My wife hates me, and being with me

sheilapeter

Registered User
Jan 14, 2017
7
0
My wife was diagnosed with Alzheimers last year and up until quite recently we have been managing reasonably well.
About 3 weeks ago she began to get more and more confused and believes she does not live here and that I am not her husband.
She has started believing that she is being held here against her will and keeps saying that she wants to go home.
We have lived in this house for 7 years and have been in Cornwall for over 20 years but she believes that she lives in London where she was brought up.
For the last few days she has been saying that she wants to phone her mother and her brother to come and get her. They both died over 20 years ago.

We have been to the doctors several times over the last couple of weeks and they at first suspected a urinary infection and prescribed antibiotics and changed to a different sort when they were not working.
Last Thursday she phoned 999 and told the police that she was being held here.
A very nice PC came and could see that she was totally confused and said he would make a report to the doctors and Social services.
I had a call from Social services on Friday and they were very sympathetic and said that I,as her carer needed support and that they would treat it as urgent but not until after the weekend.
It is now Saturday and I have had another dreadful day.

She is 83 and not very mobile but she keeps getting ready to go out. She want to go home, go to her mothers, go to the Police etc.
I know that you shouldn't deliberately contradict what they say but I just don't know how to handle this situation. I can't pretend people who are dead are alive.
She has become very aggressive to me and that is what I find hardest to deal with.
She says she hates me, and I believe that in her condition she genuinely does.
If she had a physical illness I would look after her until my dying day, but I just don't know how to cope with this. Sorry for the long post but I am at my wits end.
 

mary2000

Registered User
Mar 24, 2016
355
0
West Sussex
I am so sorry you are going through this it must be so hard to cope with. I am just at the beginning of my journey with my husband so can't give you any sound advice but I am sure someone will be along shortly that can. I just wanted you to know that there are wonderful people on here who will give such good advice and support so hang on in there.

Thinking of you.

• QUESTIONS
[a] Answer these about the forum thread on caring for a wife with Alzheimer's:
(i) How many years has the couple lived in their current house?
(ii) What number did the wife phone last Thursday?
(iii) Where does the user mary2000 live?
[b] Write out again part of the forum thread on caring for a wife with Alzheimer's. Begin at the words "She has started" and stop after "20 years ago.".
[c] Go on with the forum thread on caring for a wife with Alzheimer's from its last line.

• Dataset entries
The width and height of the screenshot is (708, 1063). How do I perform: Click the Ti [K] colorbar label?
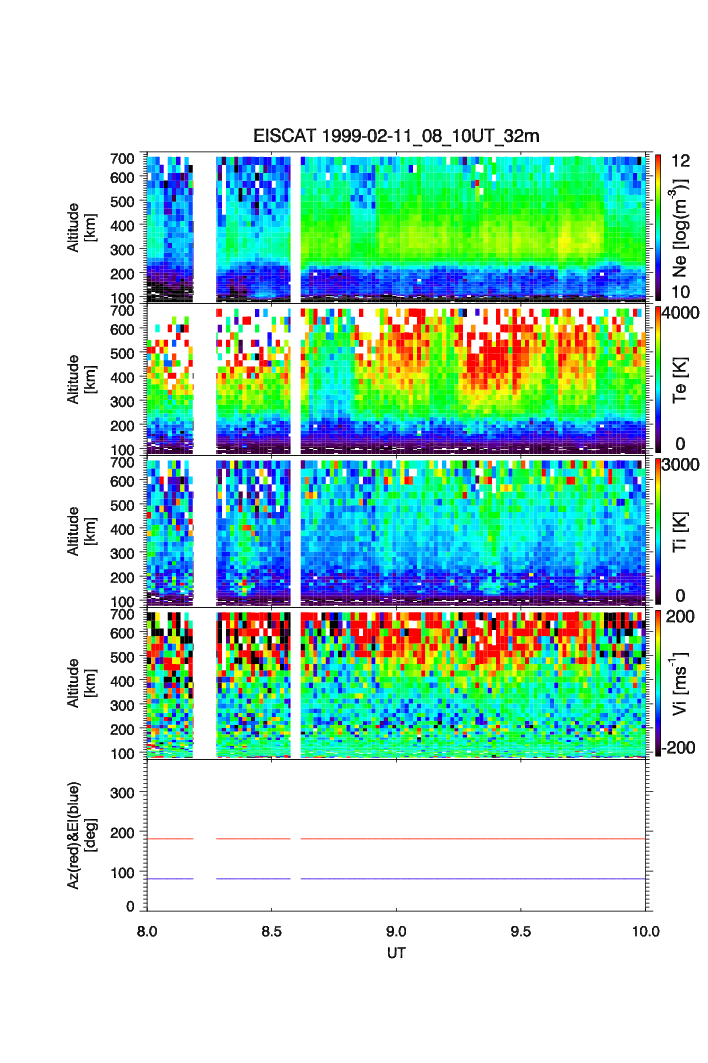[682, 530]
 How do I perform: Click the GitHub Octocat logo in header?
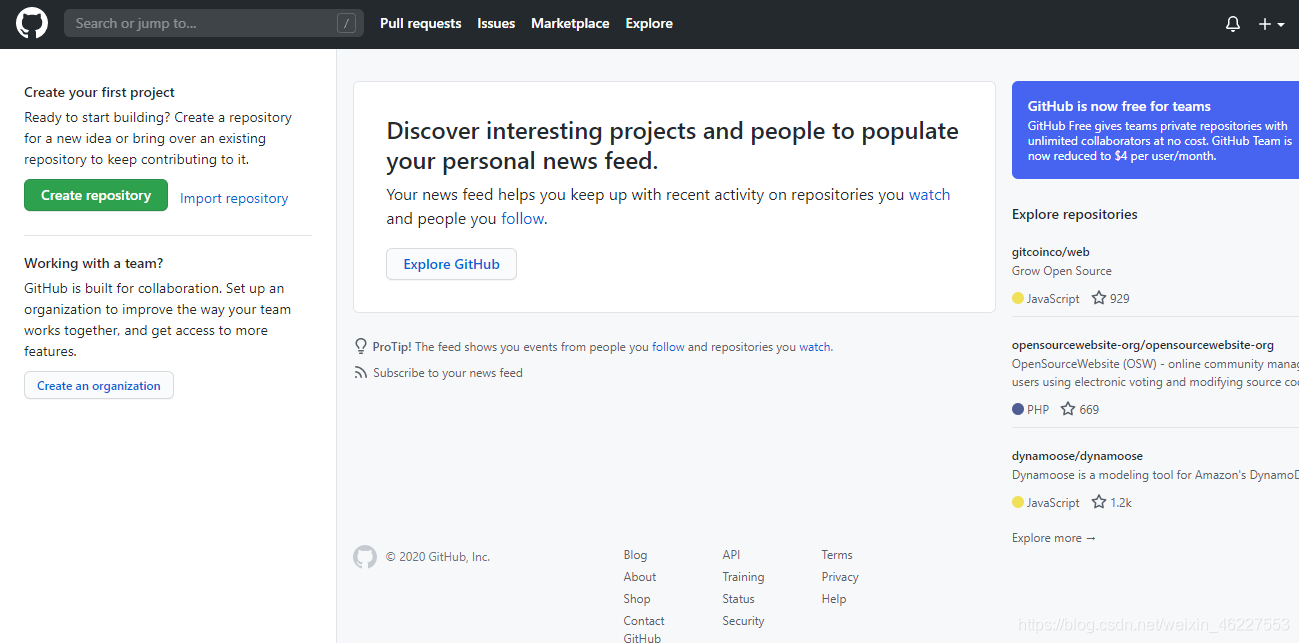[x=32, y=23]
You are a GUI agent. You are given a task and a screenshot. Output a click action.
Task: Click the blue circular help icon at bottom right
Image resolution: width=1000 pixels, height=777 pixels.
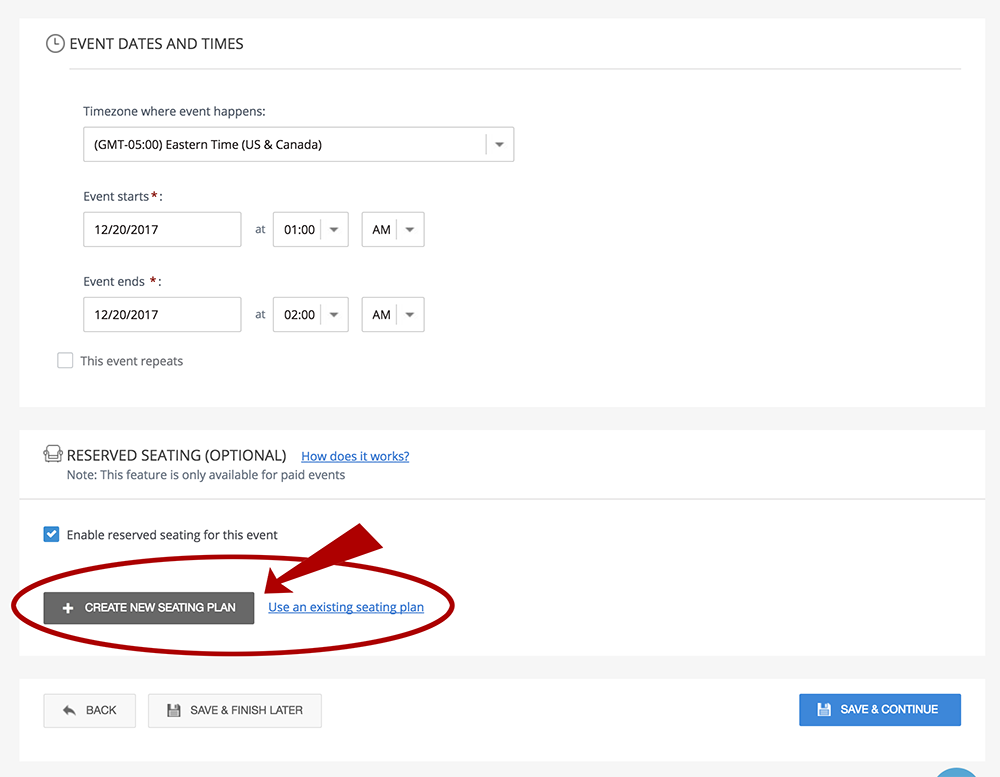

• ANSWERS IN ORDER
[a]
(i) 7 years
(ii) 999
(iii) West Sussex

[b]
She has started believing that she is being held here against her will and keeps saying that she wants to go home.
We have lived in this house for 7 years and have been in Cornwall for over 20 years but she believes that she lives in London where she was brought up.
For the last few days she has been saying that she wants to phone her mother and her brother to come and get her. They both died over 20 years ago.

[c]
lesley1958

Registered User
Mar 24, 2015
107
0
Bristol
I'm so sorry. This is awful. I wish there were sure solutions but as experience with my dad has taught me, there aren't.

Can you try the "we'll go tomorrow, I'll take you tomorrow" ploy? This sometimes worked with my dad. My mum used to say that she could not tell him his parents were alive when he asked about them but she has learnt now to just say "I haven;t seen them today" which he seems to accept. Telling him they were dead just upset him more.

Sometimes paracetemol seems to help a bit to calm agitation - would your wife be able to take a couple of paracetemol?

Dad went through a phase of telling mum she needed to go- because he didn't think he was married - he thought he was about 20. Mum used to say she was a friend and was there to look after him and keep him company.

Your wife doesn't hate you. Truly. She hates the confusion and fear in her head but she can't strike out at that. So she strikes out at you. I know that is not much comfort.

I'm thinking of you and wishing you strength

Lesley
 

AlsoConfused

Registered User
Sep 17, 2010
1,952
0
It's a hellish situation, Peter - no wonder you're at your wits end. The early stages of this horrid disease strike me as often being even more distressing and difficult than the later stages; that might be your experience too.

I know that you shouldn't deliberately contradict what they say but I just don't know how to handle this situation. I can't pretend people who are dead are alive.

This is a quandary for everyone who cares a lot about the truth, reality and not telling lies. To make life better for yourself and your wife, though, you will have to learn how to dodge the issue, to leave your wife with her comforting beliefs and to avoid distressing her with information she doesn't understand and can't handle.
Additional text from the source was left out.